§ Collected data
--------------------------------

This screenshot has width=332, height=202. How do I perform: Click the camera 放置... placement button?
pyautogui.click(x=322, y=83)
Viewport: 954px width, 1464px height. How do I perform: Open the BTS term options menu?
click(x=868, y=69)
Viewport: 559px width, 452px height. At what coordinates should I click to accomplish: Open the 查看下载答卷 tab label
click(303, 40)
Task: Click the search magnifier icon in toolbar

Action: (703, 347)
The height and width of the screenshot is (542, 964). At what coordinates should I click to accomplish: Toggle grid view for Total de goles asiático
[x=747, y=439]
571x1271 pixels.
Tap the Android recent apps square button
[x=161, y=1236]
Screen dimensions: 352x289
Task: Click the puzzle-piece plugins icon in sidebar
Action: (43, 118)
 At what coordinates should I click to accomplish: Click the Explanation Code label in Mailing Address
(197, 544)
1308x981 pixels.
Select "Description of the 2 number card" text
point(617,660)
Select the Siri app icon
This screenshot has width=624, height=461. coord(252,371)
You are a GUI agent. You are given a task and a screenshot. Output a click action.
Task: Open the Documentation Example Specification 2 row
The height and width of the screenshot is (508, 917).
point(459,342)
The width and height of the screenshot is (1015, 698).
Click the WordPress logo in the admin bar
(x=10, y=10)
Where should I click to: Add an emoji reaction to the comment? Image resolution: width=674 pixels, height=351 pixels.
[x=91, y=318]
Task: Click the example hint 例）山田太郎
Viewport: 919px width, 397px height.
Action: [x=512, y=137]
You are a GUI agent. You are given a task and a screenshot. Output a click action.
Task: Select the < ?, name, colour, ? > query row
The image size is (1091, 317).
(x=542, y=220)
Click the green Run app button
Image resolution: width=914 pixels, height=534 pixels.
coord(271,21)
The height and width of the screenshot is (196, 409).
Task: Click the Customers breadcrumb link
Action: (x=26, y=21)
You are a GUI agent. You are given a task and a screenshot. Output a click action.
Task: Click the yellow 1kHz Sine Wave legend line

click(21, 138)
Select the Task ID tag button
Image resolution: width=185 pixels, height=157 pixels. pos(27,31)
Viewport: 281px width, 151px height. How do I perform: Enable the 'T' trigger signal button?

--------------------------------

§ Your task
Copy all of the entries above exactly as shown.

§ Solved exercise
This screenshot has width=332, height=202. How do I perform: Click the camera 放置... placement button?
pyautogui.click(x=322, y=83)
Viewport: 954px width, 1464px height. How do I perform: Open the BTS term options menu?
click(x=868, y=69)
Viewport: 559px width, 452px height. At what coordinates should I click to accomplish: Open the 查看下载答卷 tab label
click(303, 40)
Task: Click the search magnifier icon in toolbar

Action: (703, 347)
The height and width of the screenshot is (542, 964). At what coordinates should I click to accomplish: Toggle grid view for Total de goles asiático
[x=747, y=439]
571x1271 pixels.
Tap the Android recent apps square button
[x=161, y=1236]
Screen dimensions: 352x289
Task: Click the puzzle-piece plugins icon in sidebar
Action: (43, 118)
 At what coordinates should I click to accomplish: Click the Explanation Code label in Mailing Address
(197, 544)
1308x981 pixels.
Select "Description of the 2 number card" text
point(617,660)
Select the Siri app icon
This screenshot has width=624, height=461. coord(252,371)
You are a GUI agent. You are given a task and a screenshot. Output a click action.
Task: Open the Documentation Example Specification 2 row
The height and width of the screenshot is (508, 917).
point(459,342)
The width and height of the screenshot is (1015, 698).
Click the WordPress logo in the admin bar
(x=10, y=10)
Where should I click to: Add an emoji reaction to the comment? Image resolution: width=674 pixels, height=351 pixels.
[x=91, y=318]
Task: Click the example hint 例）山田太郎
Viewport: 919px width, 397px height.
Action: [x=512, y=137]
You are a GUI agent. You are given a task and a screenshot. Output a click action.
Task: Select the < ?, name, colour, ? > query row
The image size is (1091, 317).
(x=542, y=220)
Click the green Run app button
Image resolution: width=914 pixels, height=534 pixels.
coord(271,21)
The height and width of the screenshot is (196, 409).
Task: Click the Customers breadcrumb link
Action: (x=26, y=21)
You are a GUI agent. You are given a task and a screenshot. Output a click action.
Task: Click the yellow 1kHz Sine Wave legend line

click(21, 138)
Select the Task ID tag button
Image resolution: width=185 pixels, height=157 pixels. pos(27,31)
Viewport: 281px width, 151px height. How do I perform: Enable the 'T' trigger signal button?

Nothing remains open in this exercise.